El presidente de Venezuela, Nicolás Maduro, y su esposa, Cilia Flores, se declararon inocentes este lunes en su primera comparecencia ante el Tribunal Federal del Distrito Sur de Nueva York, donde enfrentan serios cargos relacionados con narcotráfico tras su captura por fuerzas estadounidenses en Caracas.
Durante la audiencia, Maduro rechazó las acusaciones de la fiscalía estadounidense, afirmando: “Soy inocente. No soy culpable de nada de lo que se ha mencionado aquí”. Además, se autodenominó un “hombre decente” y el presidente en ejercicio de Venezuela, declarando que se considera un “prisionero de guerra” tras ser capturado en su hogar en Caracas, según reportó la cadena CNN.

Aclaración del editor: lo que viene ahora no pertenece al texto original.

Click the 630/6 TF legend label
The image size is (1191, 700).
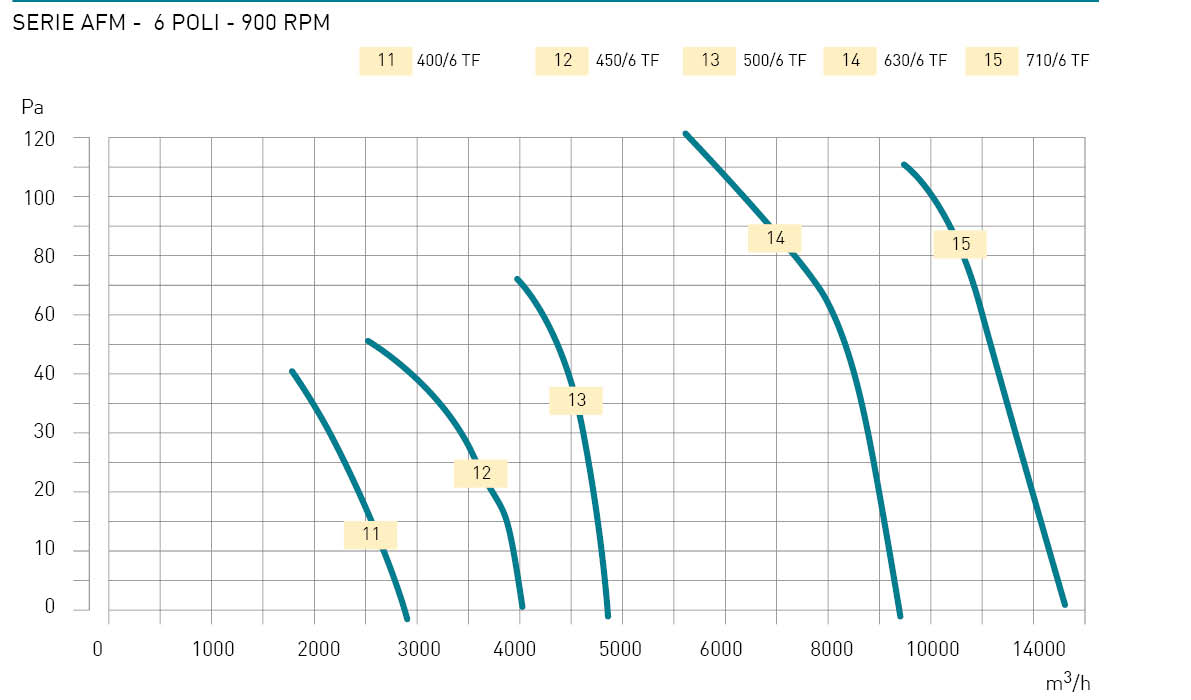915,61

Cilia Flores, por su parte, también se declaró “no culpable, completamente inocente”. Ambos comparecieron ante el tribunal vestidos con uniformes oscuros de prisión y se mantuvieron separados durante la audiencia. Los abogados defensores de la pareja informaron al juez que, por el momento, no solicitarán libertad condicional. La defensa de Maduro mencionó que Flores presenta “algunos problemas de salud que requerirán atención”, mientras que el abogado de Flores denunció que su clienta sufrió “lesiones importantes durante su secuestro”.
La audiencia, que duró menos de una hora, fue presidida por el juez federal Alvin Hellerstein, quien ha estado en el cargo desde 1998. El tribunal programó la próxima comparecencia para el 17 de marzo a las 11:00 horas locales. Para su defensa, Maduro ha contratado al abogado Barry Pollack, conocido por haber representado al fundador de Wikileaks, Julian Assange, mientras que Cilia Flores es defendida por Mark Donnelly, exfiscal del Departamento de Justicia y especialista en delitos económicos.

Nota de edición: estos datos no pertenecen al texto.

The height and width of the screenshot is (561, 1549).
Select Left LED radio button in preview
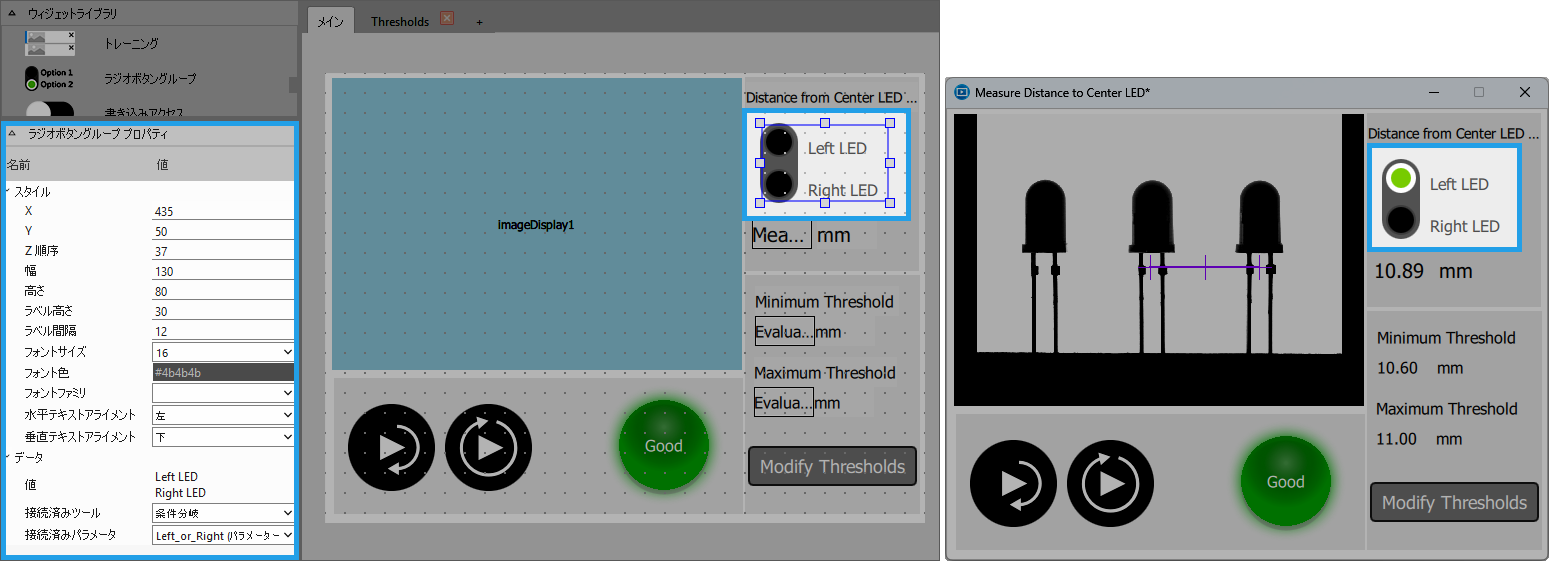point(1401,180)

Los cargos presentados por la fiscalía incluyen conspiración narco-terrorista, fabricación, distribución o entrega de una sustancia controlada, específicamente por la presunta posesión de cinco kilogramos de cocaína. También se le imputa conspiración para la importación de cocaína, posesión de ametralladoras o artefactos destructivos, y conspiración para la posesión de este tipo de armamento, lo que podría desencadenar un proceso judicial con importantes repercusiones políticas y diplomáticas.